Paul Sinnott

Personal information
- Date of birth: 24 July 1986 (age 40)
- Place of birth: Renmore, Galway, Ireland
- Height: 1.83 m (6 ft 0 in)
- Positions: Central midfielder; centre-back;

Youth career
- Renmore
- Mervue United
- 2007–2008: Galway United

Senior career*
- Years: Team / Apps / (Gls)
- 2008–2011: Galway United / 79 / (1)
- 2012–2013: Mervue United / 22 / (2)
- 2014–2017: Galway United / 96 / (3)
- Total:  / 197 / (6)

Managerial career
- 2026–: Mervue United (Assistant Manager)

= Paul Sinnott =

Irish footballer and coach (born 1986)

Paul Sinnott (born 24 July 1986) is an Irish football coach and former professional footballer who is the current assistant manager of FAI National League club Mervue United. He played as a central midfielder and centre-back during his playing career.

He played youth football with Renmore AFC and Mervue United before starting his professional career with Galway United. He went on to captain Galway United, also spending time with Mervue United.

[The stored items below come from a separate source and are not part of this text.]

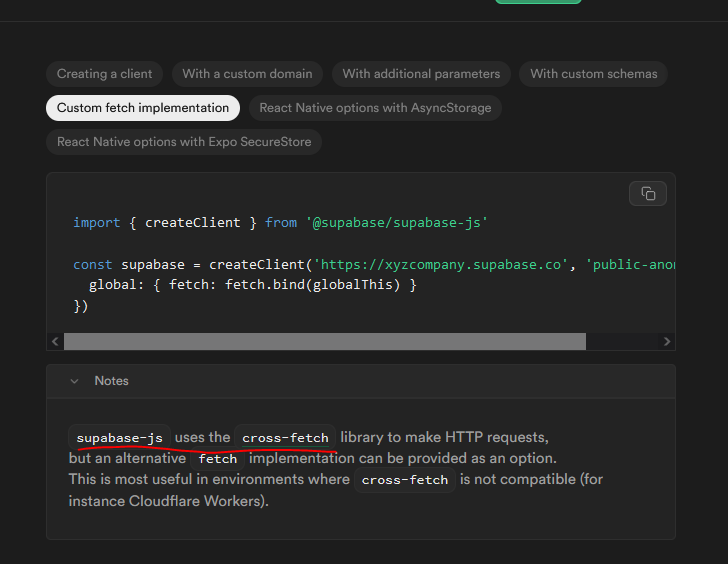Click the fetch inline code tag in Notes

pyautogui.click(x=218, y=459)
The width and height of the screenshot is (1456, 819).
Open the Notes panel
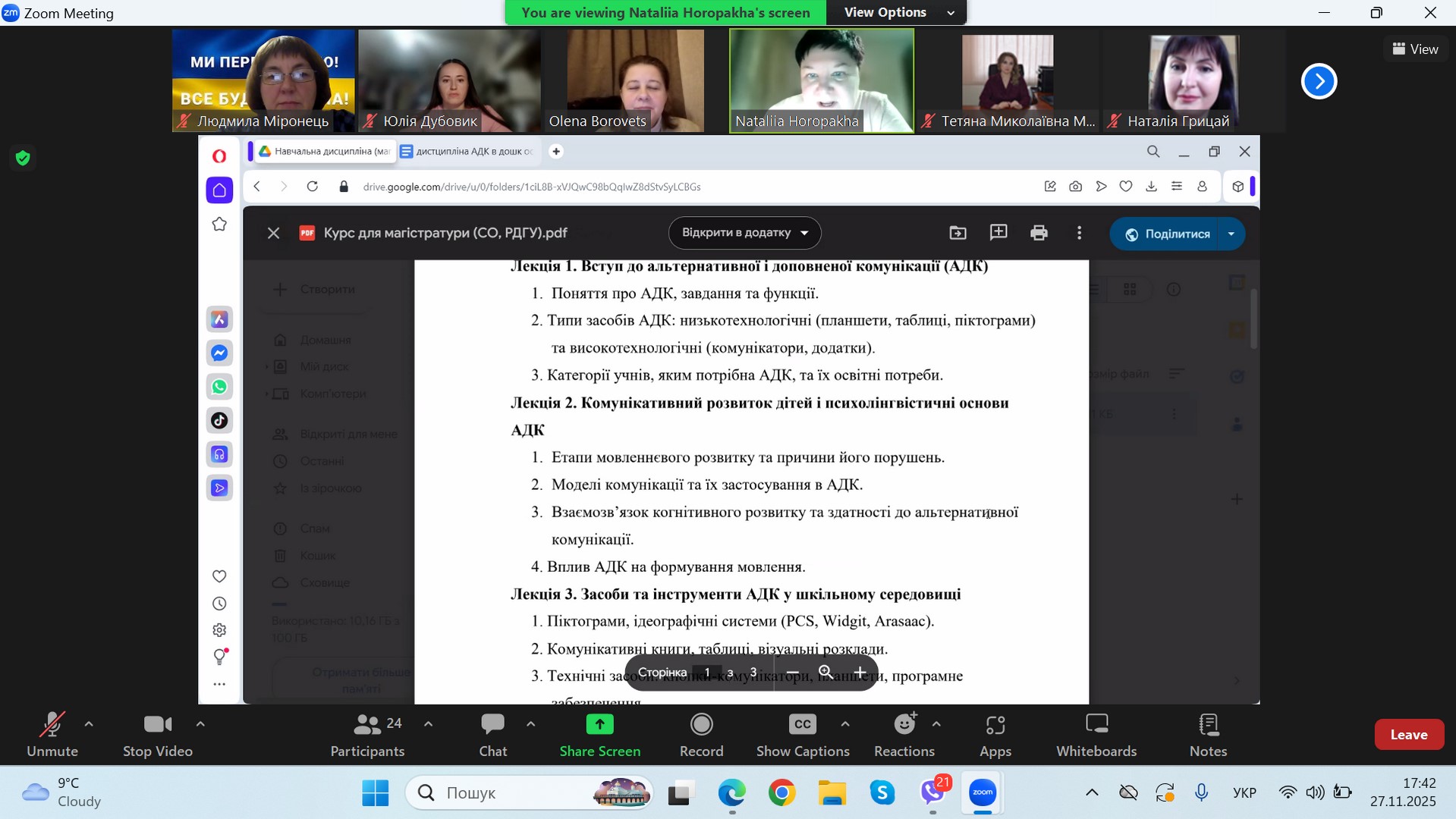1208,734
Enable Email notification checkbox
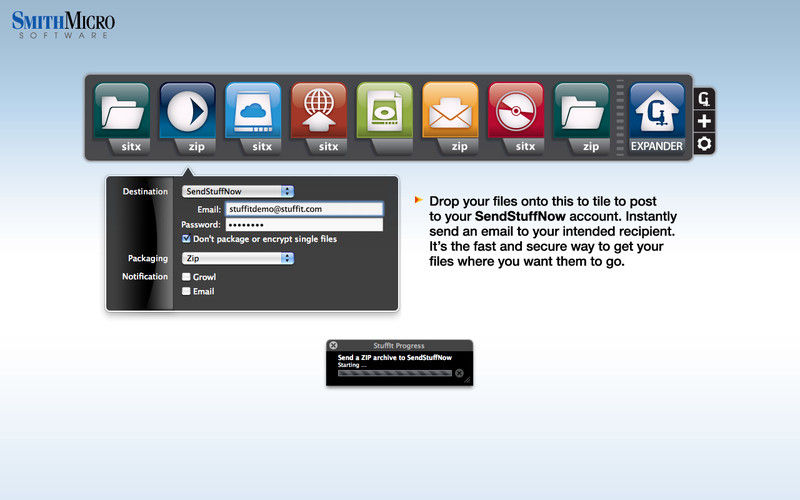This screenshot has height=500, width=800. (x=186, y=291)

In 2026 he was appointed as assistant manager to Brendan O'Connor at Mervue United alongside Ollie Neary, for the club's first season back in the League of Ireland.

==Playing career==
===Galway United===
In 2007 Sinnott joined the U21s of League of Ireland Premier Division side Galway United. On 25 April 2008, he made his debut in a 3–2 home defeat against Bray Wanderers.

In 2010 Sinnott played in the promotion/relegation play-off, as Galway defeated Bray Wanderers 1–0 surviving relegation. However, in the 2011 season Galway finished bottom of the league on a record-low six points, and lost that year's promotion/relegation play-off to Monaghan United.

===Mervue United===
After the 2011 season Galway United no longer competed in the League of Ireland. Following this Sinnott joined League of Ireland First Division side Mervue United and began playing for them in the Galway & District League.

In the 2013 season Sinnott began playing in the First Division with Mervue. At the end of the season Mervue participated in the promotion/relegation play-off where they faced Longford Town. In the 2nd leg, Sinnott scored a 122nd-minute equaliser in extra-time to take the game to penalties, Mervue went on to lose the shoot-out.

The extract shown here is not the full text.